▶ [Description of the task]: Reproduce word for word every line of the entries below, from the line containing "Privacy (152, 1034)" through the final line, and nothing else.

▶ [Listed entries]:
.....

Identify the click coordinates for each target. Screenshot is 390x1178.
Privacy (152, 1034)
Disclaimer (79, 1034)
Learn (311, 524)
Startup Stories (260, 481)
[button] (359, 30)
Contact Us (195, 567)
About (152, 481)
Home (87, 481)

.....

▶ [Output below]:
Privacy (152, 1034)
Disclaimer (79, 1034)
Learn (311, 524)
Startup Stories (260, 481)
[button] (359, 30)
Contact Us (195, 567)
About (152, 481)
Home (87, 481)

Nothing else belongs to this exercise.